**TASK DIRECTIONS**
I need all of the entries printed exactly.

**DATA SHOWN**
········

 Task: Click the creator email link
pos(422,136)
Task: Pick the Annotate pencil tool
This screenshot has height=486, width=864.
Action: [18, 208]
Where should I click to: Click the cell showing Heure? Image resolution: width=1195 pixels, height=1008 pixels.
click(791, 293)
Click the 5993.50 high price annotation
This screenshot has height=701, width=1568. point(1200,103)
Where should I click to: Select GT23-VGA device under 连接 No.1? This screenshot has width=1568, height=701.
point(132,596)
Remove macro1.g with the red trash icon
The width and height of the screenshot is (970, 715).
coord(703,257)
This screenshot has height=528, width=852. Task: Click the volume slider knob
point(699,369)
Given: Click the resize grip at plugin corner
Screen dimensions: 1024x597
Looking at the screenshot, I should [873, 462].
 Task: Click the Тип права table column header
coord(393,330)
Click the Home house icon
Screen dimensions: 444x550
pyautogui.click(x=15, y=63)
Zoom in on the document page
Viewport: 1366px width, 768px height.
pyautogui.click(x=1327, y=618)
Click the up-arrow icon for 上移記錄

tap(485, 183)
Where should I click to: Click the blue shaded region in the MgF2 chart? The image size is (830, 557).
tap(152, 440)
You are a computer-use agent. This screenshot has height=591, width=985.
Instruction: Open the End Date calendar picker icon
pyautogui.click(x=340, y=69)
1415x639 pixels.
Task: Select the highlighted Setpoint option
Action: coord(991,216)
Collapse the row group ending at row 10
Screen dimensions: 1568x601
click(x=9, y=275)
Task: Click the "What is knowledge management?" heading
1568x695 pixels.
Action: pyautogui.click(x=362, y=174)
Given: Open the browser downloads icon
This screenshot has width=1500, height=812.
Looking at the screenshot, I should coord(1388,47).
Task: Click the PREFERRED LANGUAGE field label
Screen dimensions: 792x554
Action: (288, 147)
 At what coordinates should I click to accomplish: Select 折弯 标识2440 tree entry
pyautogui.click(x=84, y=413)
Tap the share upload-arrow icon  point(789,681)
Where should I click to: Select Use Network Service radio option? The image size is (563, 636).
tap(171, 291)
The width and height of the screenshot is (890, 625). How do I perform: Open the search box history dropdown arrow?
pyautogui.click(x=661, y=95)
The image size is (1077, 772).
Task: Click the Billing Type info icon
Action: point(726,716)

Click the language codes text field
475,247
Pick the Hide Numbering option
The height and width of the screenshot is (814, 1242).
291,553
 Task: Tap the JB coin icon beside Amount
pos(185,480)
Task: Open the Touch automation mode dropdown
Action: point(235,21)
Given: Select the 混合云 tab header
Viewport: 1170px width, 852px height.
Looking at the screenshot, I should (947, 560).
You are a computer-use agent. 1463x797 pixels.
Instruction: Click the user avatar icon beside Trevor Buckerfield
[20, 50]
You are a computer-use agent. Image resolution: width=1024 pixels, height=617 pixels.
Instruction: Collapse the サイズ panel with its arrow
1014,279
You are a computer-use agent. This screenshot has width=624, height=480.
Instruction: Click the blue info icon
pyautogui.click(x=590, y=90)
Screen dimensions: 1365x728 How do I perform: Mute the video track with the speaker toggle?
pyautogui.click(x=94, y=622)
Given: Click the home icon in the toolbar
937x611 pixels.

········

**YOUR SOLUTION**
 Task: Click the creator email link
pos(422,136)
Task: Pick the Annotate pencil tool
This screenshot has height=486, width=864.
Action: [18, 208]
Where should I click to: Click the cell showing Heure? Image resolution: width=1195 pixels, height=1008 pixels.
click(791, 293)
Click the 5993.50 high price annotation
This screenshot has height=701, width=1568. point(1200,103)
Where should I click to: Select GT23-VGA device under 连接 No.1? This screenshot has width=1568, height=701.
point(132,596)
Remove macro1.g with the red trash icon
The width and height of the screenshot is (970, 715).
coord(703,257)
This screenshot has height=528, width=852. Task: Click the volume slider knob
point(699,369)
Given: Click the resize grip at plugin corner
Screen dimensions: 1024x597
Looking at the screenshot, I should [873, 462].
 Task: Click the Тип права table column header
coord(393,330)
Click the Home house icon
Screen dimensions: 444x550
pyautogui.click(x=15, y=63)
Zoom in on the document page
Viewport: 1366px width, 768px height.
pyautogui.click(x=1327, y=618)
Click the up-arrow icon for 上移記錄

tap(485, 183)
Where should I click to: Click the blue shaded region in the MgF2 chart? The image size is (830, 557).
tap(152, 440)
You are a computer-use agent. This screenshot has height=591, width=985.
Instruction: Open the End Date calendar picker icon
pyautogui.click(x=340, y=69)
1415x639 pixels.
Task: Select the highlighted Setpoint option
Action: coord(991,216)
Collapse the row group ending at row 10
Screen dimensions: 1568x601
click(x=9, y=275)
Task: Click the "What is knowledge management?" heading
1568x695 pixels.
Action: pyautogui.click(x=362, y=174)
Given: Open the browser downloads icon
This screenshot has width=1500, height=812.
Looking at the screenshot, I should coord(1388,47).
Task: Click the PREFERRED LANGUAGE field label
Screen dimensions: 792x554
Action: (288, 147)
 At what coordinates should I click to accomplish: Select 折弯 标识2440 tree entry
pyautogui.click(x=84, y=413)
Tap the share upload-arrow icon  point(789,681)
Where should I click to: Select Use Network Service radio option? The image size is (563, 636).
tap(171, 291)
The width and height of the screenshot is (890, 625). How do I perform: Open the search box history dropdown arrow?
pyautogui.click(x=661, y=95)
The image size is (1077, 772).
Task: Click the Billing Type info icon
Action: point(726,716)

Click the language codes text field
475,247
Pick the Hide Numbering option
The height and width of the screenshot is (814, 1242).
291,553
 Task: Tap the JB coin icon beside Amount
pos(185,480)
Task: Open the Touch automation mode dropdown
Action: point(235,21)
Given: Select the 混合云 tab header
Viewport: 1170px width, 852px height.
Looking at the screenshot, I should (947, 560).
You are a computer-use agent. 1463x797 pixels.
Instruction: Click the user avatar icon beside Trevor Buckerfield
[20, 50]
You are a computer-use agent. Image resolution: width=1024 pixels, height=617 pixels.
Instruction: Collapse the サイズ panel with its arrow
1014,279
You are a computer-use agent. This screenshot has width=624, height=480.
Instruction: Click the blue info icon
pyautogui.click(x=590, y=90)
Screen dimensions: 1365x728 How do I perform: Mute the video track with the speaker toggle?
pyautogui.click(x=94, y=622)
Given: Click the home icon in the toolbar
937x611 pixels.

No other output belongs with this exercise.